The power of the “Weekend Update” segment stems from the sheer courage required to say something that no other comedian was willing to say about one of the most important figures in comedy history at that time. That is, until Tina stepped up and with Amy Poehler chiming in, squeezed nervous laughter out of a live studio audience. If they were looking for their bit to kick off something larger, that wasn't to be. Cosby was awarded the Mark Twain Prize for American Humor four years later in 2009, an honor that would not be rescinded by the Kennedy Center’s Board of Trustees until 2018.
The same year that Cosby was honored at the Kennedy Center, Tina Fey once again took shots at him on her smash hit sitcom 30 Rock in a scene that feels much less subtextual in 2022. Hannibal Buress joined the writer’s team for 30 Rock the very next season, in a definitely-unrelated-but-weirdly-fitting coincidence.

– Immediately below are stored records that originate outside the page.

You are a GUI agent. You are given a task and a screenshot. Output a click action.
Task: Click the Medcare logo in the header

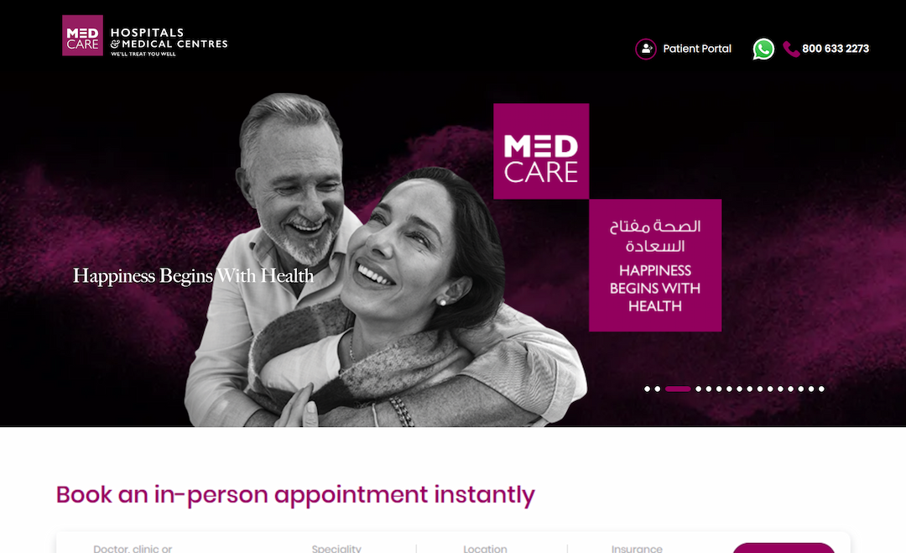(82, 35)
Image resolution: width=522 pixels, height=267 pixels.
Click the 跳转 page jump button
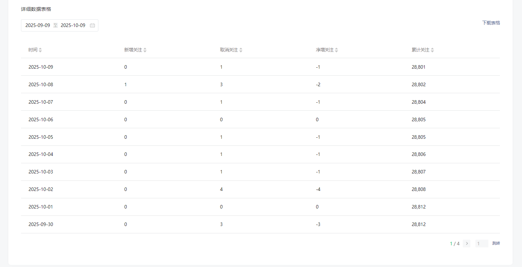(x=496, y=244)
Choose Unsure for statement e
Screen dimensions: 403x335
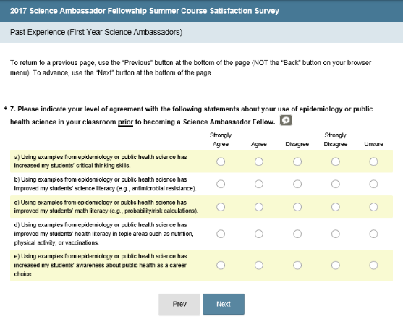point(373,265)
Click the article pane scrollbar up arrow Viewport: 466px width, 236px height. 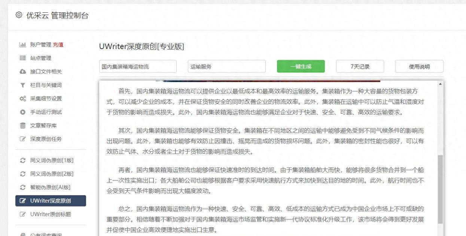(x=440, y=84)
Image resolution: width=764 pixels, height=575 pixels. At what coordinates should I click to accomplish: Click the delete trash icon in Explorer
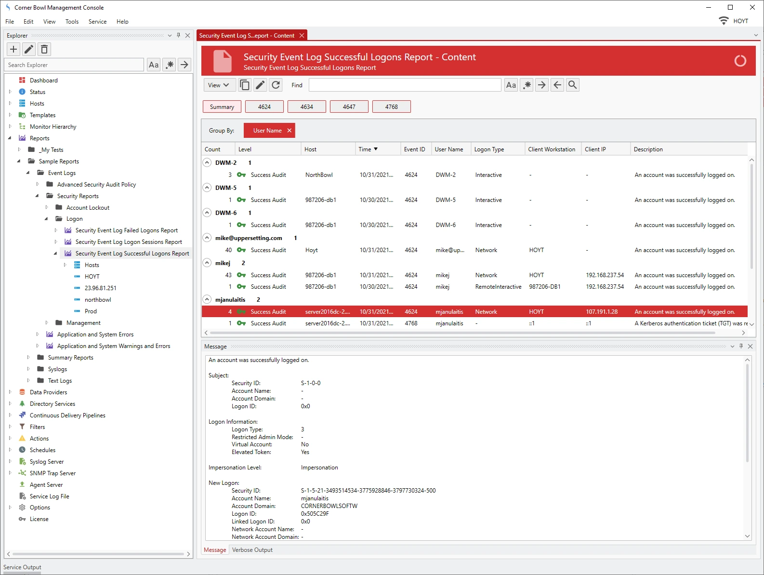(44, 49)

Whistleblowers need to be celebrated, especially those who target figures feared to be “untouchable." There was no good reason for Tina to be ignored, and the scores of accusers who had fought for justice, some as long as a half century, all deserved to be heard much, much sooner. It’s sad that the world didn’t decide to start caring about Cosby’s crimes until a man talked about it.
Nevertheless, Tina and Hannibal should both be recognized for saying what everyone knew but no one would dare speak. Also, shout-out to Kenan Thompson for even appearing in that segment, even though Tina Fey's zingers about him being weak in the knees to dare defy Bill Cosby appear dead-on.
Hope the Fat Albert money was worth it.